• Transcript

    Identifying the correct medication therapy for a chronic illness can be a lengthy trial-and-error process. When an effective treatment is identified, it’s important that patients understand what kind of medication they are taking.

    Of these, there are two types: small molecules, most often taken through pill, tablet, liquid or nasal sprays, and biologics, most often administered through injection or IV.
    Small molecule medicines are chemically manufactured.

    When the patent for a brand-name small molecule medicine expires, other companies can produce an identical copy of the active ingredient, known as a “generic.”
    Biologic medicines are different—they are large molecules made from living cells …
    … manufactured through complex proprietary processes that cannot be copied exactly.

    When an innovator biologic patent expires, other companies can make similar copies called “biosimilars”. Biosimilars are “similar” but not identical to the innovator biologic.

    Small differences between the two medicines will be unavoidable though, and regulators have determined that biosimilars are not “generic biologics.” And should not be substituted without consulting a physician. What does this difference mean for patients?

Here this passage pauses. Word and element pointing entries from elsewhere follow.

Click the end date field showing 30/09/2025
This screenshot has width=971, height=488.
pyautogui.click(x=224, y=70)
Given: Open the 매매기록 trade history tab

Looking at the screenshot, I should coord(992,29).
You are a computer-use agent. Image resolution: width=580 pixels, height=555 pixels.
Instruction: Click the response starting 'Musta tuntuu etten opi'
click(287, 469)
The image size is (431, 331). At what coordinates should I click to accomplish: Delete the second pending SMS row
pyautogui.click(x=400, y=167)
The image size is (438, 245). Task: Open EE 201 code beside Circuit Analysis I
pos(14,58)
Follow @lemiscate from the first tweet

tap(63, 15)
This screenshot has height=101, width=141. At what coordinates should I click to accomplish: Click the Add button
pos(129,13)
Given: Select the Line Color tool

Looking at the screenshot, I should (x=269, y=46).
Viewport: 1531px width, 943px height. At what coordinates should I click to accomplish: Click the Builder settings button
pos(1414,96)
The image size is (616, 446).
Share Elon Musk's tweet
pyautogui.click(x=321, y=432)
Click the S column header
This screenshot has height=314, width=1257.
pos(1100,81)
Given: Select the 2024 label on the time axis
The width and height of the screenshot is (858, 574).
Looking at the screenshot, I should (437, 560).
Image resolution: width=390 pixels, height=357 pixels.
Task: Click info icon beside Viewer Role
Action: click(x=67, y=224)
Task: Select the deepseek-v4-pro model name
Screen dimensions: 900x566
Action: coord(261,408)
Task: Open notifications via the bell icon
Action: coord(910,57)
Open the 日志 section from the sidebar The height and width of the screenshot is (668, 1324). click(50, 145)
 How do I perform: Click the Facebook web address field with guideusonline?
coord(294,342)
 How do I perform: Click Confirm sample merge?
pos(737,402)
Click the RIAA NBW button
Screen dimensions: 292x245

    If you are a patient taking a small molecule medicine, your pharmacist may dispense a generic version without consulting your physician, or in some cases, even gaining your consent. This is an established practice because the generic and brand name small molecule medicines have identical active ingredients.

    On the other hand, because biosimilars are not identical to the biologics they attempt to copy, it remains unclear what impact switching biologic medicines may have for individual patients. Yet, through something known as “non-medical switching,” your private insurer or government insurer can eliminate reimbursement for the innovator biologic medicine and only reimburse the biosimilar version – resulting in a switch to a biosimilar for reasons unrelated to your health. Therefore, switching could be a problem because if you are a patient requiring a biologic treatment, it often takes time to identify the medicine that stabilizes your condition. And switching to a medicine that does not have identical active ingredients may have consequences.

    Biosimilars have the potential to offer broader access to lifesaving medicines. They increase market competition which may result in lower costs for payers – the government or private insurers who are covering the cost for patients. However, patient safety must remain paramount. Only physicians have the knowledge and understanding of their patients’ individual medical needs—patients should not be forced to switch from one therapy to another based on cost. Patients and physicians should remain in control of their treatment decisions, based on the best medical interest of the patient. Physician-patient relationship and decision-making process must be preserved.